──────── Data for this exercise ────────
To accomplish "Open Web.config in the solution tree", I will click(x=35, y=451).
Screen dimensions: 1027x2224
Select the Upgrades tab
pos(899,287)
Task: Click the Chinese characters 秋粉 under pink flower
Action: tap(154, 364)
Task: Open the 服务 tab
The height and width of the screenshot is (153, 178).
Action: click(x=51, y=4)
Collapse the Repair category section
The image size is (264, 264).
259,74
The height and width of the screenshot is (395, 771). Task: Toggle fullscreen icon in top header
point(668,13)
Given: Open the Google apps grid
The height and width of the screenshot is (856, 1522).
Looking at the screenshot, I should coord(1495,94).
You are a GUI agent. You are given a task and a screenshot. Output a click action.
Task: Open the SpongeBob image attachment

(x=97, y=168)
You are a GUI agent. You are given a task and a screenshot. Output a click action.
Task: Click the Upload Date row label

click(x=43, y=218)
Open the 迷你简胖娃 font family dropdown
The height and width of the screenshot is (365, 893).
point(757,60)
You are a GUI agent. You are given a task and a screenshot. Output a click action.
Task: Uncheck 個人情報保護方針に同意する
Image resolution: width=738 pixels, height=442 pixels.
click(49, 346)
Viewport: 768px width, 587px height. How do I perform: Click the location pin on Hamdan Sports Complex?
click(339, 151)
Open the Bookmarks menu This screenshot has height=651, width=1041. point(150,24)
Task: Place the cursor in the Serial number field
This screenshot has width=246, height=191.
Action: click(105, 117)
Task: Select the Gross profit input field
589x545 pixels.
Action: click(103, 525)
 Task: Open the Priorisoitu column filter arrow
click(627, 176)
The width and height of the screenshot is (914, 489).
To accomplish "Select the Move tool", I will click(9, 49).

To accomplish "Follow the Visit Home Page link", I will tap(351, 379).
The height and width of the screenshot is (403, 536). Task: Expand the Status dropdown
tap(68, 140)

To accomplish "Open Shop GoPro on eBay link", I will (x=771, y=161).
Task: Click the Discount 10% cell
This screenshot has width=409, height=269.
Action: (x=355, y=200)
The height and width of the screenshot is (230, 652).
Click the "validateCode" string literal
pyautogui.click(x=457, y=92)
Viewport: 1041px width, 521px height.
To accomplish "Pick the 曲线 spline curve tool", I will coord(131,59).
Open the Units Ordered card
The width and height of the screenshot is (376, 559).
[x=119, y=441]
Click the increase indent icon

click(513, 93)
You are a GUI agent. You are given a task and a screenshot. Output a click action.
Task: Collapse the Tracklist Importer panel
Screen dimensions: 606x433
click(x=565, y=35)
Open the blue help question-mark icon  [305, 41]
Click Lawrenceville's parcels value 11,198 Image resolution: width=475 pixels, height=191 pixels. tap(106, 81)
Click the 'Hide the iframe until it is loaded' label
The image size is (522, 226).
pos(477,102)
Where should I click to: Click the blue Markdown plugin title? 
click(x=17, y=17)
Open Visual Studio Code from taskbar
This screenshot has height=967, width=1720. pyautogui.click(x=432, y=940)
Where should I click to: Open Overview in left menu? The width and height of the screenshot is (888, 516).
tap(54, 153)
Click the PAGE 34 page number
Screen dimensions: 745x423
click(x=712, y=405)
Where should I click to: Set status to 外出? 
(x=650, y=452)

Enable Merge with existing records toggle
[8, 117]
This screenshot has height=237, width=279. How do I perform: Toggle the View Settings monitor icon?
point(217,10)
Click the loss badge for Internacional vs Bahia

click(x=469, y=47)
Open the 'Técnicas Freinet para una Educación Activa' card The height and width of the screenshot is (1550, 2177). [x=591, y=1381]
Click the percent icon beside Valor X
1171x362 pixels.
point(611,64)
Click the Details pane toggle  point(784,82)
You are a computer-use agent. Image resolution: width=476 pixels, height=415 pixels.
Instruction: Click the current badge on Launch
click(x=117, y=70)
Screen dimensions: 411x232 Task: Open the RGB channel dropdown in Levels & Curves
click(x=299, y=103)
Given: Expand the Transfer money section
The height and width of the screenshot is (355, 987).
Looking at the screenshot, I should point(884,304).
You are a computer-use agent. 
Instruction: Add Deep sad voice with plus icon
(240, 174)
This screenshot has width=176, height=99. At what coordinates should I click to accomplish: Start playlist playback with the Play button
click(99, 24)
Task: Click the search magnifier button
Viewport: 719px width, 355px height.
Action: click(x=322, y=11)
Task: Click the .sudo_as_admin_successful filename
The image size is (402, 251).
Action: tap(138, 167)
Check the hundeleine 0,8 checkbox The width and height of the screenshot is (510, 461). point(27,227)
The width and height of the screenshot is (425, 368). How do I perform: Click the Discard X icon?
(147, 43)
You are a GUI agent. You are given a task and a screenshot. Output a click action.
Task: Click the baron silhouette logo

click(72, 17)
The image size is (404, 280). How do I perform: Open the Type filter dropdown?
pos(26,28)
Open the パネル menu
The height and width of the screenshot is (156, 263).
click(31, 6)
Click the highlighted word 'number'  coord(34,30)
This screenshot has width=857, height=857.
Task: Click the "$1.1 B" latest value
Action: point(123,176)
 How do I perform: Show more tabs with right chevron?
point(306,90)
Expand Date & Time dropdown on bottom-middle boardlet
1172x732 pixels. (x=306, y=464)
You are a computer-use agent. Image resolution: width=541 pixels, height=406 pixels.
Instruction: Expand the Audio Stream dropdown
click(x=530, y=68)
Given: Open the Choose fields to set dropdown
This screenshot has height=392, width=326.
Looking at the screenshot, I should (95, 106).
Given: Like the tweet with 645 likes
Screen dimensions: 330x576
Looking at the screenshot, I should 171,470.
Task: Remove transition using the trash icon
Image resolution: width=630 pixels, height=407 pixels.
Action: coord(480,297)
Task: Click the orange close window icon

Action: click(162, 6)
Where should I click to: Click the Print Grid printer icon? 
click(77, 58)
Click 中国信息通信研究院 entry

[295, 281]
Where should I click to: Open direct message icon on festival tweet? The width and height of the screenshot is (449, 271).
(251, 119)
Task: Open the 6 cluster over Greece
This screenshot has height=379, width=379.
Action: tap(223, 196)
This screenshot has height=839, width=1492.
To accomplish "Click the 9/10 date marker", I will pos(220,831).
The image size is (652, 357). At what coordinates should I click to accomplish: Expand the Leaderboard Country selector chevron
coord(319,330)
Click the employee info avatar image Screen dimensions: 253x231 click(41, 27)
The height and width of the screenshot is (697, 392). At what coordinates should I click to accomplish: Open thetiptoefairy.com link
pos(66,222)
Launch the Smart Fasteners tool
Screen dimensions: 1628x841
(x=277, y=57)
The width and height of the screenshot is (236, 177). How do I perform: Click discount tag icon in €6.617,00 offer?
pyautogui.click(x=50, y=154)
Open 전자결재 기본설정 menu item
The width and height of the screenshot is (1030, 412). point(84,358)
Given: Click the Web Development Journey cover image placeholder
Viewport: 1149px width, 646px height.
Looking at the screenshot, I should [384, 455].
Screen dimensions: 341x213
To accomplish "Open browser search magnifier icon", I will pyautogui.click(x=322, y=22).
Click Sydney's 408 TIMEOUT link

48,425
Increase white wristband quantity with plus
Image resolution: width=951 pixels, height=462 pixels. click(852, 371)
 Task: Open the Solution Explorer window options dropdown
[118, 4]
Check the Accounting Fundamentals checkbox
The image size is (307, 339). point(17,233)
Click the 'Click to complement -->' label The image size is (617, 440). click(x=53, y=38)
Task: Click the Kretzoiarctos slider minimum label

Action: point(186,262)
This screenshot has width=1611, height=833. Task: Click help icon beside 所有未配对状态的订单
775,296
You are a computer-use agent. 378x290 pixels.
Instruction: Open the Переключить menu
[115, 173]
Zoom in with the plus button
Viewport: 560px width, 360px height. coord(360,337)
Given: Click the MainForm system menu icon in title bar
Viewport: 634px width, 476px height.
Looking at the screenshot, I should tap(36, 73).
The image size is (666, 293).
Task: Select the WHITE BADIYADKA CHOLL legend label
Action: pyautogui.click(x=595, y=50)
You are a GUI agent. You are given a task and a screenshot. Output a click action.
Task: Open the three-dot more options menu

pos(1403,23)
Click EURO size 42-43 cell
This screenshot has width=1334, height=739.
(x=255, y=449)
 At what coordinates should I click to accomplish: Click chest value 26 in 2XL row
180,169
────────
== Written request ==
Reproduce the lines of the dataset excerpt verbatim, starting with the line that contains "Where should I click to: Set status to 外出?" and ending with the line that contains "Click the Details", both included.

== The response ==
Where should I click to: Set status to 外出? 
(x=650, y=452)

Enable Merge with existing records toggle
[8, 117]
This screenshot has height=237, width=279. How do I perform: Toggle the View Settings monitor icon?
point(217,10)
Click the loss badge for Internacional vs Bahia

click(x=469, y=47)
Open the 'Técnicas Freinet para una Educación Activa' card The height and width of the screenshot is (1550, 2177). [x=591, y=1381]
Click the percent icon beside Valor X
1171x362 pixels.
point(611,64)
Click the Details pane toggle  point(784,82)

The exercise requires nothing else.